#STEPS to RUN
Checkout our paper at: https://ieeexplore.ieee.org/document/9837164
- Create a sample of images whose ground-truth poses and ground-truth corners of the semantics present in them are available
- Place the ground-truth poses inside the SPTAM folder. You can find a sample file present in the SPTAM folder
- Update the config file for dataset paths and characteristic images
- Go to the object_detection folder; there, you will find two directories, object_detector (to train over permanent objects) and alphabet_detector (to train over temporarily placed alphabet placards).

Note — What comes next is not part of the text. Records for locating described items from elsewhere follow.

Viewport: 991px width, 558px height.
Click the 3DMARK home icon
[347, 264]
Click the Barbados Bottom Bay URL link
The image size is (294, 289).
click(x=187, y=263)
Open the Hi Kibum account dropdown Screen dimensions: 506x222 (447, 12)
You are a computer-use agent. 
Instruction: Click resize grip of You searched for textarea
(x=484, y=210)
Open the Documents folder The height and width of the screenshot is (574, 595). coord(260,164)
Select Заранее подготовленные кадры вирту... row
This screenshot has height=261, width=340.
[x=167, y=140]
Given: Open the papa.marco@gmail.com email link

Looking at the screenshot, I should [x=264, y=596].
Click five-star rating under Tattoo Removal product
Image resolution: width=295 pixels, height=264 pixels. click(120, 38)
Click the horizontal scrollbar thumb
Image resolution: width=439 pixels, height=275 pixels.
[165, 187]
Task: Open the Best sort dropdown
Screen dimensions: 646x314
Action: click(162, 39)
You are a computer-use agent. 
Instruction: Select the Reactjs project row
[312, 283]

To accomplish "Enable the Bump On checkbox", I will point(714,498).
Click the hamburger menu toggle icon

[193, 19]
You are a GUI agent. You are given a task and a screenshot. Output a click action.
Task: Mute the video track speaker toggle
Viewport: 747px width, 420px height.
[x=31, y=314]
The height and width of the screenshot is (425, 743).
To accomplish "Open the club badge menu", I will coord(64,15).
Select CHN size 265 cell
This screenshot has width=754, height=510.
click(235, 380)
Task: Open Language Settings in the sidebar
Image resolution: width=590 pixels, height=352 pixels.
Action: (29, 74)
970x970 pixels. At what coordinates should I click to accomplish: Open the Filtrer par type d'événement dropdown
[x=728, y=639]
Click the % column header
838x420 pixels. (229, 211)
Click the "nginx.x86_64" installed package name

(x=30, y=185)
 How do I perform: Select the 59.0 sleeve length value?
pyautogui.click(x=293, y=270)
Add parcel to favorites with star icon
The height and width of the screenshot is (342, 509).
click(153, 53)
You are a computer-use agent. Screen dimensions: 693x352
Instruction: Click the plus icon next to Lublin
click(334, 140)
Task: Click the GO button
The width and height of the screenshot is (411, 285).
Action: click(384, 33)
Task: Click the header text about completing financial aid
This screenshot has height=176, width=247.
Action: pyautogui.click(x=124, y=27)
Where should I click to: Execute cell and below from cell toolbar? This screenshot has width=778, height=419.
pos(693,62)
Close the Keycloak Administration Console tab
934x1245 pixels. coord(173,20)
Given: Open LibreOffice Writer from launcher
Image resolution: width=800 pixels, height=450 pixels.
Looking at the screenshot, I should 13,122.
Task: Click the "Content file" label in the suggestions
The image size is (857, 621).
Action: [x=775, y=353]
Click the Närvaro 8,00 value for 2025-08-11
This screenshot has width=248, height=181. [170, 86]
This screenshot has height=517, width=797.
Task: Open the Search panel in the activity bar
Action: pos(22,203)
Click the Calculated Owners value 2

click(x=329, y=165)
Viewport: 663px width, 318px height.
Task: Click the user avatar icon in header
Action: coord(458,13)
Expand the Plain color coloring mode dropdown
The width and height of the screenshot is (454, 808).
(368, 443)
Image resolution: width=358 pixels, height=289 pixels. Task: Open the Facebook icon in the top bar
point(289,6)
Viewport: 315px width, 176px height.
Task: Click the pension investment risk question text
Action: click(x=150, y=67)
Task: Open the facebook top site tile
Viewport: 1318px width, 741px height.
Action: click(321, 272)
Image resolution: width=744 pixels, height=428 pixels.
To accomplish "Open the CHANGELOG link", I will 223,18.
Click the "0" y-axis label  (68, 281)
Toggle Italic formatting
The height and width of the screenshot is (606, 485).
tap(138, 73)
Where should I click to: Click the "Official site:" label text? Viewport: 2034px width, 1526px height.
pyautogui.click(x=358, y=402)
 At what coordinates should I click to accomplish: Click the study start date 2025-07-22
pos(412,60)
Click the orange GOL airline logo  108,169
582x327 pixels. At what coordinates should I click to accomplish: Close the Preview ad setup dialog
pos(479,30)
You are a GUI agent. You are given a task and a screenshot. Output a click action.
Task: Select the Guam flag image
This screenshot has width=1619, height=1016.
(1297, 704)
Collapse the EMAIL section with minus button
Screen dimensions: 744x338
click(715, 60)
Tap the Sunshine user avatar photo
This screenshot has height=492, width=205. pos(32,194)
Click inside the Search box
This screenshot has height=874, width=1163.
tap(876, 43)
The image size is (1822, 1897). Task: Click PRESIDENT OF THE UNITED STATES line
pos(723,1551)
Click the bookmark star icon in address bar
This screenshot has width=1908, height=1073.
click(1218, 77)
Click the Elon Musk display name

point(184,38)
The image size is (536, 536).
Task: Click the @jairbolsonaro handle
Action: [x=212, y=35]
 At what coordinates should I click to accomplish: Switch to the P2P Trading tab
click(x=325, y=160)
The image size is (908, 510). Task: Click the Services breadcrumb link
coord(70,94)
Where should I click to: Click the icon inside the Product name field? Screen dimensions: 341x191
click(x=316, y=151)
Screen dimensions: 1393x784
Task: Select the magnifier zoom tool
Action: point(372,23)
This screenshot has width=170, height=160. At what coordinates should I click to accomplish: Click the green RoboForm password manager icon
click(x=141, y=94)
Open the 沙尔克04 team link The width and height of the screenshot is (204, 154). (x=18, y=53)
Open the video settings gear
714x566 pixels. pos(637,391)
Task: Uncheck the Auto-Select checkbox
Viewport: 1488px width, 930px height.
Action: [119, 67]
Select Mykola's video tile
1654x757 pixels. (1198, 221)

- Go to object_detector and run train.py to train the object detection model
- Go to alphabet_detector and run train.py to train the alphabet detection model
- Sampled out images from the images with the ground-truth poses for creating characteristic images
- Assign a sample of images from the dataset the labels from their corresponding characteristic image.
- Inside Place_recognition, run generate_semantic_enhanced_images.py to generate semantically enhanced images.
- Run training_with_semantics.py inside the Place_recognition to train the place recognition model
- Run final_pipeline.py inside Place_recognition to generate a json file
- Run run.py inside corner_detection to generate object corners in two json files (one each for left and right images).
- To install SPTAM, refer to and follow the steps from: https://github.com/uoip/stereo_ptam
- Run place_image.py inside SPTAM
- Run sptam.py --path=/path/to/dataset to generate final_positions.txt (inside output_files directory) as the final results.